Algeria’s pyramid tombs still shrouded in mystery
TIARET — Dating back centuries, Algeria’s pyramid tombs are unique relics of an ancient era but a dearth of research has left the Jeddars shrouded in mystery.
The 13 monuments, whose square stone bases are topped with angular mounds, are perched on a pair of hills near the city of Tiaret, nearly 250 kilometers southwest of the capital Algiers.
Constructed between the fourth and seventh centuries, the tombs are believed by some scholars to have been built as final resting places for Berber royalty — although nobody knows who truly was buried in them.
But Algerian authorities and archaeologists are now pushing to get the Jeddars listed as a UNESCO World Heritage site, in the hope of assuring their preservation and study.
Gaining such status is a lengthy process and the Culture Ministry said Algeria’s application to the UN body “will be filed during the first quarter of 2020”.
Experts from the National Center for Prehistoric, Anthropological and Historical Research have for more than a year been preparing their case for the Jeddars.
The goal is to “preserve this heritage, which is of immeasurable value and an ancestral legacy”, said Mustapha Dorbane, a professor at Algiers 2 University’s Archaeology Institute.
When the Jeddars were built, Berber kings ruled the area in small fiefdoms whose history is poorly known and of which few traces were left.
It was a period of great unrest for the former Roman province of Numidia, as Rome’s western empire collapsed, Vandal and Byzantine troops invaded, and Arab forces stormed across North Africa.
For centuries, these far-flung monuments sat largely ignored, left to the ravages of time and looters.
But more recently a group of around 20 archaeology students and their teachers has been working at the monuments.
Moving slowly, they made note of vandalized sections and used water and brushes to gently clean stoneengraved symbols before measuring them.
It was a meticulous task, as each entry may take upward of two hours to complete.
Algerian archaeologist Rachid Mahouz, who has spent five years writing a doctoral thesis about the tombs, deplores the lack of research devoted to the country’s “wonders”.

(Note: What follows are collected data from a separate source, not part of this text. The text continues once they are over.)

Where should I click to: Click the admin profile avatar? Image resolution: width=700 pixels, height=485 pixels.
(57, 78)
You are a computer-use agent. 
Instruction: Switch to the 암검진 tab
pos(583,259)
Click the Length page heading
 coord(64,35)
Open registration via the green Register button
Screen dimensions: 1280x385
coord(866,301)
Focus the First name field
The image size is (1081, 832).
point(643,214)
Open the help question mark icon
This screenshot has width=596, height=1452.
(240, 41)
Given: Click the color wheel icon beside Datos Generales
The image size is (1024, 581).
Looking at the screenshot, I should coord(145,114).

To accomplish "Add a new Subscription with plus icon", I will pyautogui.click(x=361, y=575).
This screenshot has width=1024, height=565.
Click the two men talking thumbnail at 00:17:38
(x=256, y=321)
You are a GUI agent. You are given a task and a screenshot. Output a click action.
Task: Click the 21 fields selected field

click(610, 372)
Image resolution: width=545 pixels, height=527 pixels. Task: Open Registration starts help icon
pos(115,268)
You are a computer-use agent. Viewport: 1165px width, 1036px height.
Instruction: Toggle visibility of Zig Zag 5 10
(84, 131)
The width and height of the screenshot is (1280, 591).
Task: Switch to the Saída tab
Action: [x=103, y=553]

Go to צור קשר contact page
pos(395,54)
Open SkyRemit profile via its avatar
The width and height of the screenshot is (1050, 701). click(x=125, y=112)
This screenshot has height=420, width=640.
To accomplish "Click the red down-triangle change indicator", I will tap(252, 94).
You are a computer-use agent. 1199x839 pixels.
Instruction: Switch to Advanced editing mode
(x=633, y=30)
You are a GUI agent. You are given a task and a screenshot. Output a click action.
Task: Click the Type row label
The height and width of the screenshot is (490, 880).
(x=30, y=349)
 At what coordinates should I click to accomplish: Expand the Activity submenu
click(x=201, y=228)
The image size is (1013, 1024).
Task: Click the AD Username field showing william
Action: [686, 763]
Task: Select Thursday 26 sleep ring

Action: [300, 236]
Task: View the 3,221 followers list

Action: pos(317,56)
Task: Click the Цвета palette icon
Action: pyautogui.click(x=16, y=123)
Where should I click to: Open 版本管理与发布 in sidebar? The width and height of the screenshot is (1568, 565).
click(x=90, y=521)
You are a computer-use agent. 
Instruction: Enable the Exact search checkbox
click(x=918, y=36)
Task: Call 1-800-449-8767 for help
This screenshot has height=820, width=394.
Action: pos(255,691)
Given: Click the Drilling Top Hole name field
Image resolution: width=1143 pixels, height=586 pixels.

“The French archives on the Jeddars are not available and the objects and bones found during the colonial era were taken to France,” said Mahouz, who was born nearby.
Archaeology was not taught at Algerian universities until the early 1980s, and until now, no specialty on funerary monuments was offered.
The research team has been working on Jeddar A, which sits on Mount Lakhdar along with monuments B and C.
The remaining Jeddars are on a hilltop about 6 km away, Mount Arouri, and are known by the letters D through M.
Each contains at least one room, with the largest mound giving way to a labyrinth of 20 compartments, including funerary chambers.
Some rooms are equipped with benches, areas researchers believe may have been used for worship.
Inside the tombs, traditional Christian symbols as well as hunting scenes and animal figures are carved above the doors.
Traces of inscriptions believed to be Latin mark the walls, but time has rendered them unreadable.
Among the layers of history, researchers say they have also found Greek letters — although others dispute this.
The Jeddars were built several centuries after other imposing preIslamic funerary monuments, which are found in present day northern Algeria, making them the last of their kind to be erected before the arrival of Islam.
“The most distinctive feature of the Jeddars is by far the date of their construction,” said Mahouz, the archaeologist.
The monuments show the evolution of burial practices in the area. From simple mounds of earth and stone, known as tumuli, to stonewalled tombs called bazinas.